### Exercise requirements
From the listing below, extract each line containing the string "menu".
═══ Provided data
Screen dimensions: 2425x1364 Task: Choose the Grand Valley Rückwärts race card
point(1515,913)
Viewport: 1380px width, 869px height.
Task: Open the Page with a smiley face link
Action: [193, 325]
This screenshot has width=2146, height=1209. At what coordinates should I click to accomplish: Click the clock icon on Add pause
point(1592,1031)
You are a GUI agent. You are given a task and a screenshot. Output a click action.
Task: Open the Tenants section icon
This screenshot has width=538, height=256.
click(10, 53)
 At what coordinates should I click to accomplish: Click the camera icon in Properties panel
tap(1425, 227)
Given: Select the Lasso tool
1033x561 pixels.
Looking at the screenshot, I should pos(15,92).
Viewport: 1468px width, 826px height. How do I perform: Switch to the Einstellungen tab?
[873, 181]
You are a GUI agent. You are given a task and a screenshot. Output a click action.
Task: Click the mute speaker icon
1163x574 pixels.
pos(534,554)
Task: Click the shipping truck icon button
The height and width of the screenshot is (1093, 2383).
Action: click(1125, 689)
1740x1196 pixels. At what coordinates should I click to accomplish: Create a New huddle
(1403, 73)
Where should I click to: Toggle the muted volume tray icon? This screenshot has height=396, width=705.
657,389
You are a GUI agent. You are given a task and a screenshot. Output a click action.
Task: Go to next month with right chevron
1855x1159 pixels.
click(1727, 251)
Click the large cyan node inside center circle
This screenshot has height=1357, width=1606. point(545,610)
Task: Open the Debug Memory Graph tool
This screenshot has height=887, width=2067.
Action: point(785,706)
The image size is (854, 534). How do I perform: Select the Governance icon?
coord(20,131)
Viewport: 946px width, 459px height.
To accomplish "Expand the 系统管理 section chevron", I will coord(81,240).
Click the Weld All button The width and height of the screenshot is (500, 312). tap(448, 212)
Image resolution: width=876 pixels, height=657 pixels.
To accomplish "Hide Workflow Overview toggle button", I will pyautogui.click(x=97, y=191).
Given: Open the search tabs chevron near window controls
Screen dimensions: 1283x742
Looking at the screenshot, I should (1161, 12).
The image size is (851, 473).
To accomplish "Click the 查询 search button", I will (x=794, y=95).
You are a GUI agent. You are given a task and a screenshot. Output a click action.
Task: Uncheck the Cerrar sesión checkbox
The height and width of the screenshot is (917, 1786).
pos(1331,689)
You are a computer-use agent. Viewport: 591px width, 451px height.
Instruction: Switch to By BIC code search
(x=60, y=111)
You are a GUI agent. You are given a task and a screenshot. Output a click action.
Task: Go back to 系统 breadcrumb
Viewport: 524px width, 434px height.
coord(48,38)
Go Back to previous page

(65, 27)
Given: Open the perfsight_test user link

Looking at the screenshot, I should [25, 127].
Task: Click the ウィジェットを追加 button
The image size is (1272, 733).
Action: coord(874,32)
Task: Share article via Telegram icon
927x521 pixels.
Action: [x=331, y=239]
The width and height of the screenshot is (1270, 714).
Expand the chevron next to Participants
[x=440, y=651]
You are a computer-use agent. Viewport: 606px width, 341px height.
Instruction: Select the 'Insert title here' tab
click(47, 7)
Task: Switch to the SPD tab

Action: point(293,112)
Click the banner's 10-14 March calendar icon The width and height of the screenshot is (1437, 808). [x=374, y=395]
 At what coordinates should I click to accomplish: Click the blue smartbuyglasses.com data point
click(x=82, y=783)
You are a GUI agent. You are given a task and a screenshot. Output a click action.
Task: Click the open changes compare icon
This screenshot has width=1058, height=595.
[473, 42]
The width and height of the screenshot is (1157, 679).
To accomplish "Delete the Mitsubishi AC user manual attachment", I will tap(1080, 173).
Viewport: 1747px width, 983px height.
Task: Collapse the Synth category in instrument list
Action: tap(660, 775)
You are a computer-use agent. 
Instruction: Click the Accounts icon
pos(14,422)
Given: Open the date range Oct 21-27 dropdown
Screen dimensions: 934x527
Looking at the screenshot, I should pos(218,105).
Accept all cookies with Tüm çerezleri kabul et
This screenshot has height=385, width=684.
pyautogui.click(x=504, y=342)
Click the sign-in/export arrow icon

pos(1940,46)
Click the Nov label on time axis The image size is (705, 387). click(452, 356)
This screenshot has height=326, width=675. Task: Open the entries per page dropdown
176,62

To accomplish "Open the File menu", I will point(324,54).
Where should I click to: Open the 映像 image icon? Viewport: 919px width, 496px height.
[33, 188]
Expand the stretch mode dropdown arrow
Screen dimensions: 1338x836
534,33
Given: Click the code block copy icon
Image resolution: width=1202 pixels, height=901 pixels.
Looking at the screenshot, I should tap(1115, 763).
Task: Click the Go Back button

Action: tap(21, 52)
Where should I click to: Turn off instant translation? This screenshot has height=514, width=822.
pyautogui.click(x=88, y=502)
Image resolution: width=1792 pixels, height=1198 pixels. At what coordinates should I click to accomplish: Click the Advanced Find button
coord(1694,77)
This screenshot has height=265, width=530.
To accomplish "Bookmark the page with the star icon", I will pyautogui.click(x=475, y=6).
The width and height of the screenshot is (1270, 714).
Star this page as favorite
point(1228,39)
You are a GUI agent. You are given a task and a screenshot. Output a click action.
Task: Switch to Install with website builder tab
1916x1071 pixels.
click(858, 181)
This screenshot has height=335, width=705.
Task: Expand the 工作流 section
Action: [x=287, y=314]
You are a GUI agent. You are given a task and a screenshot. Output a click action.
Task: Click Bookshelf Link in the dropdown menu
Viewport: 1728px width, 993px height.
══════
### Answer space
To accomplish "Open the File menu", I will point(324,54).
Task: Click Bookshelf Link in the dropdown menu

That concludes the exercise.